草丈30-60cm程度の多年生草本である。葉は対生し、槍の穂先のような形(spearの由来である)で、ふちにのこぎりの刃のような形で切れ込みがある。葉脈はペパーミントと比較するとあまりはっきりしない。夏から秋にかけて茎の先端に長さ5cm程度の花穂(学名のspicata「穂状の」の由来)を伸ばし、そこに白から淡紫色の花を多数つける。不稔性であることが多く、地下茎により栄養繁殖する。
スペアミントと呼ばれる植物には以下のようなものがある。
しかしハッカ属は交雑しやすいこと、形質の遺伝が不安定であることから形態のみからの正確な分類は困難である。M. longifoliaはM. viridisの一変種であるとする主張もある。
ハーブとしてそのまま葉を紅茶や菓子などに添えて用いる。また精油を採取し、チューインガムや歯磨き粉のフレーバーに用いる。

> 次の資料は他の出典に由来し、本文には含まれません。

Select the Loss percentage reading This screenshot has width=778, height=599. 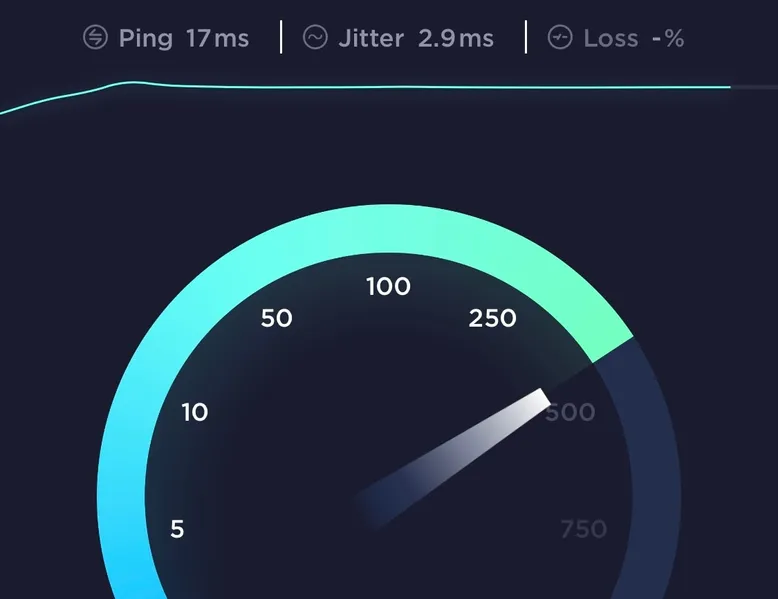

主要な産地はアメリカ合衆国の五大湖沿岸西部(ミッドウエスト)および太平洋岸北部(ファーウエスト)である。アメリカにスペアミントを運んだのはピルグリム・ファーザーズであるとされているが、大規模な栽培はチューインガムなどの用途が開発されてから行われるようになった。最も精油の品質が良いとされる開花直前に地上部を刈り取って、水蒸気蒸留による精油の生産に用いられる。実生は親株とは異なる形質を持つことがしばしばあるため、増殖は地下茎の株分けにより行う。
スペアミントの栽培種としてはネイティブ種とスコッチ種があるが、ネイティブ種は霜害などに強い反面、香味の質や精油の含有量の点ではスコッチ種に劣る。そのため現在アメリカで栽培されているのはほとんどがスコッチ種である。
スペアミント精油はアメリカで年間約2000トンの生産量がある。植物体に対する精油の収率は0.6-0.7%である。主な成分は(R)-l-カルボンで60-70%程度を占める。次いで(R)-l-リモネンが多く10-20%を占める。リモネンは柑橘類から得られるものとはエナンチオマーの関係であるので、その供給源としても重要である。